┌──

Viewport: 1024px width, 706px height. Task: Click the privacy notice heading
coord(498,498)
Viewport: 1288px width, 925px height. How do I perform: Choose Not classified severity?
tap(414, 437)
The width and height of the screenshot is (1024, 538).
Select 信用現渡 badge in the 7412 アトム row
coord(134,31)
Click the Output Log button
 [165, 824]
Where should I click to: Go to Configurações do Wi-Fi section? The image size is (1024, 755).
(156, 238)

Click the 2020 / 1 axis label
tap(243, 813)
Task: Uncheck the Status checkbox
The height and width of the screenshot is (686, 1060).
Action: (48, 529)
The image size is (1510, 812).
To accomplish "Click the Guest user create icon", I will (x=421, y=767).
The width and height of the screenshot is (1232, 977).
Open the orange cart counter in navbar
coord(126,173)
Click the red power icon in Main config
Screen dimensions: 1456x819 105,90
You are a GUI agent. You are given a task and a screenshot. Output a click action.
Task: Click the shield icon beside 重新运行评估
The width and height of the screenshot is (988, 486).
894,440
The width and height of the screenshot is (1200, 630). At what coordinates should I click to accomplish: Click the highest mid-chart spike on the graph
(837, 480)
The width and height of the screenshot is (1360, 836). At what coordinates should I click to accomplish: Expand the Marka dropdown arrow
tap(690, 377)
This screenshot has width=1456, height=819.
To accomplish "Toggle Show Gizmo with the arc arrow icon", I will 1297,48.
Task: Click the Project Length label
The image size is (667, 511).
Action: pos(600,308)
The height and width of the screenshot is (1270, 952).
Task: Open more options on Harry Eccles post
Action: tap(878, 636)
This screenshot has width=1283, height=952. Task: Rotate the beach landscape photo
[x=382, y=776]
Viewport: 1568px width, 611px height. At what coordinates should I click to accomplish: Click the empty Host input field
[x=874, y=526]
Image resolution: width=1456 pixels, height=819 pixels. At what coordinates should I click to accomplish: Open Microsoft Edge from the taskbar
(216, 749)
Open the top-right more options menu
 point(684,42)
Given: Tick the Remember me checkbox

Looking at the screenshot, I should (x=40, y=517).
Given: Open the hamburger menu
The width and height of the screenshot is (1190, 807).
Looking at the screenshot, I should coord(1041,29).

└──

Problem details → Print every one of the rows above again, copying each line exactly.

Problem solution →
Viewport: 1024px width, 706px height. Task: Click the privacy notice heading
coord(498,498)
Viewport: 1288px width, 925px height. How do I perform: Choose Not classified severity?
tap(414, 437)
The width and height of the screenshot is (1024, 538).
Select 信用現渡 badge in the 7412 アトム row
coord(134,31)
Click the Output Log button
 [165, 824]
Where should I click to: Go to Configurações do Wi-Fi section? The image size is (1024, 755).
(156, 238)

Click the 2020 / 1 axis label
tap(243, 813)
Task: Uncheck the Status checkbox
The height and width of the screenshot is (686, 1060).
Action: (48, 529)
The image size is (1510, 812).
To accomplish "Click the Guest user create icon", I will (x=421, y=767).
The width and height of the screenshot is (1232, 977).
Open the orange cart counter in navbar
coord(126,173)
Click the red power icon in Main config
Screen dimensions: 1456x819 105,90
You are a GUI agent. You are given a task and a screenshot. Output a click action.
Task: Click the shield icon beside 重新运行评估
The width and height of the screenshot is (988, 486).
894,440
The width and height of the screenshot is (1200, 630). At what coordinates should I click to accomplish: Click the highest mid-chart spike on the graph
(837, 480)
The width and height of the screenshot is (1360, 836). At what coordinates should I click to accomplish: Expand the Marka dropdown arrow
tap(690, 377)
This screenshot has width=1456, height=819.
To accomplish "Toggle Show Gizmo with the arc arrow icon", I will 1297,48.
Task: Click the Project Length label
The image size is (667, 511).
Action: pos(600,308)
The height and width of the screenshot is (1270, 952).
Task: Open more options on Harry Eccles post
Action: tap(878, 636)
This screenshot has width=1283, height=952. Task: Rotate the beach landscape photo
[x=382, y=776]
Viewport: 1568px width, 611px height. At what coordinates should I click to accomplish: Click the empty Host input field
[x=874, y=526]
Image resolution: width=1456 pixels, height=819 pixels. At what coordinates should I click to accomplish: Open Microsoft Edge from the taskbar
(216, 749)
Open the top-right more options menu
 point(684,42)
Given: Tick the Remember me checkbox

Looking at the screenshot, I should (x=40, y=517).
Given: Open the hamburger menu
The width and height of the screenshot is (1190, 807).
Looking at the screenshot, I should coord(1041,29).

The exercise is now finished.